## AIM OF THE EXERCISE
Set down exactly the lines below, starting at the one that contains "The width and height of the screenshot is (330, 250)." and ending at the one that contains "This screenshot has width=438, height=253.", with both of those lines included and nothing else.

## AVAILABLE DATA

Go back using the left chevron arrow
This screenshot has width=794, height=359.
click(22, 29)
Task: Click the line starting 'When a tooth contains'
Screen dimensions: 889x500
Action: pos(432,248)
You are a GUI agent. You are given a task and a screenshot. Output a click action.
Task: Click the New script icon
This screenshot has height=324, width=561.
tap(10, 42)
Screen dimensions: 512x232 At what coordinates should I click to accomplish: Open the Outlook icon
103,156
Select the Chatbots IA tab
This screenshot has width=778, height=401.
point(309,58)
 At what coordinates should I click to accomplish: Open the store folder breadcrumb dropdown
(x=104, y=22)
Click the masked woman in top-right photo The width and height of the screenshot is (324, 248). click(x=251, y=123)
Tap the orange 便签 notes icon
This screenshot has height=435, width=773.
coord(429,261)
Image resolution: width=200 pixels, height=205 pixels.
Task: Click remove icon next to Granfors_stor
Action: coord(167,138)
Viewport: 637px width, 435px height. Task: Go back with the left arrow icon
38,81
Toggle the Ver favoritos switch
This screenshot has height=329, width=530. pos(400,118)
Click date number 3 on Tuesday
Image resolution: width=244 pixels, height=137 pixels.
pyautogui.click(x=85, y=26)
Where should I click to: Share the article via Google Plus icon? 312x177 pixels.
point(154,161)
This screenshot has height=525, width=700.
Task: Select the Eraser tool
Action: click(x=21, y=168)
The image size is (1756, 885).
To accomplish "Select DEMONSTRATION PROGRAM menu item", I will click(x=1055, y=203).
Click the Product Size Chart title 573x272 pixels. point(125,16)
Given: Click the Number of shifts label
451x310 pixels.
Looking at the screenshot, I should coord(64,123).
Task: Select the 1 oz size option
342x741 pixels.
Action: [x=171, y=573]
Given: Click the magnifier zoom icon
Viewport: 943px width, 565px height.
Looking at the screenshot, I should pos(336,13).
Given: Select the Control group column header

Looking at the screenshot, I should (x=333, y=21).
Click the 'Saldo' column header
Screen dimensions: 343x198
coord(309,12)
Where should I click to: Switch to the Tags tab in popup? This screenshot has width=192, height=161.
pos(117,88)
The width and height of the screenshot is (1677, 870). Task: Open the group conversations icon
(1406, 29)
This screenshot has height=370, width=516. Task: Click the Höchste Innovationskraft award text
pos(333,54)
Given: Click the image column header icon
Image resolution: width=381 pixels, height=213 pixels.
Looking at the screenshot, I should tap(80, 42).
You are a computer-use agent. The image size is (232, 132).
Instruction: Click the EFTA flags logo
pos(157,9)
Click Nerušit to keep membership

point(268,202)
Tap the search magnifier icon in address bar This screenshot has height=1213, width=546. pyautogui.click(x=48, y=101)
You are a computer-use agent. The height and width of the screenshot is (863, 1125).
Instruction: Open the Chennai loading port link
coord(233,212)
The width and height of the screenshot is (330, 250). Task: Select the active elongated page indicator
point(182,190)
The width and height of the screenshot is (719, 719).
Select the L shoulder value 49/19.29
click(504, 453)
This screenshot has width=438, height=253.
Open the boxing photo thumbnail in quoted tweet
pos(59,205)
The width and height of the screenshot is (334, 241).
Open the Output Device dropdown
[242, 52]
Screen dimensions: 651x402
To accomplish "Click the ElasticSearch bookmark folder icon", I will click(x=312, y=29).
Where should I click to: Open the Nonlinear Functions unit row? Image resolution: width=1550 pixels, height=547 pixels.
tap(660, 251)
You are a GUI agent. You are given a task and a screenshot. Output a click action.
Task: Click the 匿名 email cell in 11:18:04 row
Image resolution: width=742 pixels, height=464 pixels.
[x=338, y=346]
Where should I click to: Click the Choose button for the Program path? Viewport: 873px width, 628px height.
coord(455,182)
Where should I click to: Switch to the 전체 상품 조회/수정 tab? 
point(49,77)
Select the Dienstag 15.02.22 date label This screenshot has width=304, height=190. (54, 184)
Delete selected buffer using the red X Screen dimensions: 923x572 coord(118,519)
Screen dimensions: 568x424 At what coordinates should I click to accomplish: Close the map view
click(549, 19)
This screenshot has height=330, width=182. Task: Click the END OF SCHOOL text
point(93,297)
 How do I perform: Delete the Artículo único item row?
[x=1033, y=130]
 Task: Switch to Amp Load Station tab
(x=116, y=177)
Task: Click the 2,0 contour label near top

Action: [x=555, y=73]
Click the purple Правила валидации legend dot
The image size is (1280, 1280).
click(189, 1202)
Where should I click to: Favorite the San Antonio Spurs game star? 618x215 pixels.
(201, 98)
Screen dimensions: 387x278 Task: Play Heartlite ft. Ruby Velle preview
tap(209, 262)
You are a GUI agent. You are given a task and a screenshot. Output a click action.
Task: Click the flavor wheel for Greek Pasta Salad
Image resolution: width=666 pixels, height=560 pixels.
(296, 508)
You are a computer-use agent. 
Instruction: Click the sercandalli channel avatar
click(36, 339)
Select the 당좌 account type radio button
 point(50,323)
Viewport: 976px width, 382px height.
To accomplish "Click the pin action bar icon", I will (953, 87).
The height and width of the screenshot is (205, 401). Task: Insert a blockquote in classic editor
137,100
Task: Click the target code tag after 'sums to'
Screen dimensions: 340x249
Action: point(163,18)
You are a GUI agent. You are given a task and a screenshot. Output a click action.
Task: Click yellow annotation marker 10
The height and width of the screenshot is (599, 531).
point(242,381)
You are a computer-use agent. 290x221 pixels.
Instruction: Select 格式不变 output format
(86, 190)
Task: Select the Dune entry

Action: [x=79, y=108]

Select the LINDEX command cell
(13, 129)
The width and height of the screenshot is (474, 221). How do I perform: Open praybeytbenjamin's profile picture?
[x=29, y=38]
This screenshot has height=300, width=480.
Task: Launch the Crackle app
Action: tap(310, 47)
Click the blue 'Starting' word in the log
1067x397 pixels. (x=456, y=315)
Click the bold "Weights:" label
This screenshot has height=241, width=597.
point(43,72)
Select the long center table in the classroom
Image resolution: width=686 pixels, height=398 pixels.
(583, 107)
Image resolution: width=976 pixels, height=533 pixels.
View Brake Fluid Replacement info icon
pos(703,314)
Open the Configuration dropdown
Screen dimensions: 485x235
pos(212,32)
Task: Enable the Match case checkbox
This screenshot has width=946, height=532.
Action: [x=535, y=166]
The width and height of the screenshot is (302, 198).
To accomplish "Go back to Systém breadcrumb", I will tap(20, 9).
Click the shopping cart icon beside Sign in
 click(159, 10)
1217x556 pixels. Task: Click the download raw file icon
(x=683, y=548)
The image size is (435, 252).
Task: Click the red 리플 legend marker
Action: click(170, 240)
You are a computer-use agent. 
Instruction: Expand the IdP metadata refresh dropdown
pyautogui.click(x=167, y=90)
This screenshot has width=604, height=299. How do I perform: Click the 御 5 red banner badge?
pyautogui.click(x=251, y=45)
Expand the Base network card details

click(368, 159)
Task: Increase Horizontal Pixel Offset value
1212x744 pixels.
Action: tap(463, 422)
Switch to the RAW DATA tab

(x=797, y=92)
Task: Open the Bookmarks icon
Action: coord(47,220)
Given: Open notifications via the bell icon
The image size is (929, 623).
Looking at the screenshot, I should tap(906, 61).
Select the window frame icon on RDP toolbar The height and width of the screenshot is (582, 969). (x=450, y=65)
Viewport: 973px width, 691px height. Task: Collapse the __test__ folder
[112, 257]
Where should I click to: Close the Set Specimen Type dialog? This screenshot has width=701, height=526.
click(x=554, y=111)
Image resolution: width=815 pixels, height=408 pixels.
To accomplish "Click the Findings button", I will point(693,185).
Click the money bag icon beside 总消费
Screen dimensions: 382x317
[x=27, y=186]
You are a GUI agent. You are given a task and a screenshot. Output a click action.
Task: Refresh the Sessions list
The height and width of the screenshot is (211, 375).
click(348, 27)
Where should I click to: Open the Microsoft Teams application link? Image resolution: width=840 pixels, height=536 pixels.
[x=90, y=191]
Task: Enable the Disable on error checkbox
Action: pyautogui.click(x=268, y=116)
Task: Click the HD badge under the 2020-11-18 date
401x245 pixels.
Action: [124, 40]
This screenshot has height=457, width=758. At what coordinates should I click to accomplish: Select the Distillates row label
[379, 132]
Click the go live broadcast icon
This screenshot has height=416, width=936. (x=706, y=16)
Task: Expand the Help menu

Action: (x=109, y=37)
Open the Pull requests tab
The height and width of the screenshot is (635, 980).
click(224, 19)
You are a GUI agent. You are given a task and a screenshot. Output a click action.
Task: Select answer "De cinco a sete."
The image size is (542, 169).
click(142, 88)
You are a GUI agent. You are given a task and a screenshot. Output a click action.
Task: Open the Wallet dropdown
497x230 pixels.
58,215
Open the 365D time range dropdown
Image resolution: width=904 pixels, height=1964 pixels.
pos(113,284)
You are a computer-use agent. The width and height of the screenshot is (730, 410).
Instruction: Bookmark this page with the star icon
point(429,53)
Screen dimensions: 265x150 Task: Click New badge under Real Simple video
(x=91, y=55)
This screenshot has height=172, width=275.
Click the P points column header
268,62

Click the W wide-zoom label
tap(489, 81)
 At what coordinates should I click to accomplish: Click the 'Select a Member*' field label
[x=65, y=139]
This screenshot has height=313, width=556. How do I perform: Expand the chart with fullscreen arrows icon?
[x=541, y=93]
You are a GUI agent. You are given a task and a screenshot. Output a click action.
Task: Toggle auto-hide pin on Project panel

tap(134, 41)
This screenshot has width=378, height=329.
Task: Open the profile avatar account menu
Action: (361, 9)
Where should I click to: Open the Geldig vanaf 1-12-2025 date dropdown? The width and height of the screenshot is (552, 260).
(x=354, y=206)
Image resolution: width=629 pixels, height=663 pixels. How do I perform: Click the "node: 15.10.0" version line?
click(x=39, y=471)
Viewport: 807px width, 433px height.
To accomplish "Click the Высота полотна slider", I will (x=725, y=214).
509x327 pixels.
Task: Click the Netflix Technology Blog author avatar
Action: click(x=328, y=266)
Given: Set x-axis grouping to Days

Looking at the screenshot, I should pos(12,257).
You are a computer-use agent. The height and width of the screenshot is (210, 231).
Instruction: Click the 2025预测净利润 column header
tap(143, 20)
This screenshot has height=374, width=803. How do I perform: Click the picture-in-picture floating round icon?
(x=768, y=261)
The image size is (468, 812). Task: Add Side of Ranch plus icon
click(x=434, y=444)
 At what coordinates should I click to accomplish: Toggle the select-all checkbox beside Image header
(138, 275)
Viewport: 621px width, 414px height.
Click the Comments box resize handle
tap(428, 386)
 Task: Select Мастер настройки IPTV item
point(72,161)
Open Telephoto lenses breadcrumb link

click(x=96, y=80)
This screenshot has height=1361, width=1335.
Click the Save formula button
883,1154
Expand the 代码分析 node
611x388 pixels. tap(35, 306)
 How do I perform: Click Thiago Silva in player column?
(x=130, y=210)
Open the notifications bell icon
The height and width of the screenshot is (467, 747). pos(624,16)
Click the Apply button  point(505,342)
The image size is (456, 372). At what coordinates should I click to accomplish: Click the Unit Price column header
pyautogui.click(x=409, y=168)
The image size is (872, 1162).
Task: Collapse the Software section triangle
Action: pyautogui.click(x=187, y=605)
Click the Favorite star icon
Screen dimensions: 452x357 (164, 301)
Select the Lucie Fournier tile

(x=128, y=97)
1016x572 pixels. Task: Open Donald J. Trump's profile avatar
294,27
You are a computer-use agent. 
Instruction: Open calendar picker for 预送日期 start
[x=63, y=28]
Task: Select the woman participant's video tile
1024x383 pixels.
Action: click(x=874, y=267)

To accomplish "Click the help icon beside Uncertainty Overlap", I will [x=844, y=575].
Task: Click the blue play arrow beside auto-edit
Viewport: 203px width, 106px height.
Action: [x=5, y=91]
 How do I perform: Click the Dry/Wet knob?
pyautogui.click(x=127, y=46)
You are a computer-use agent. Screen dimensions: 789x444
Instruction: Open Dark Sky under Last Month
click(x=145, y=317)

## RESULT OF THE EXERCISE
The width and height of the screenshot is (330, 250). Task: Select the active elongated page indicator
point(182,190)
The width and height of the screenshot is (719, 719).
Select the L shoulder value 49/19.29
click(504, 453)
This screenshot has width=438, height=253.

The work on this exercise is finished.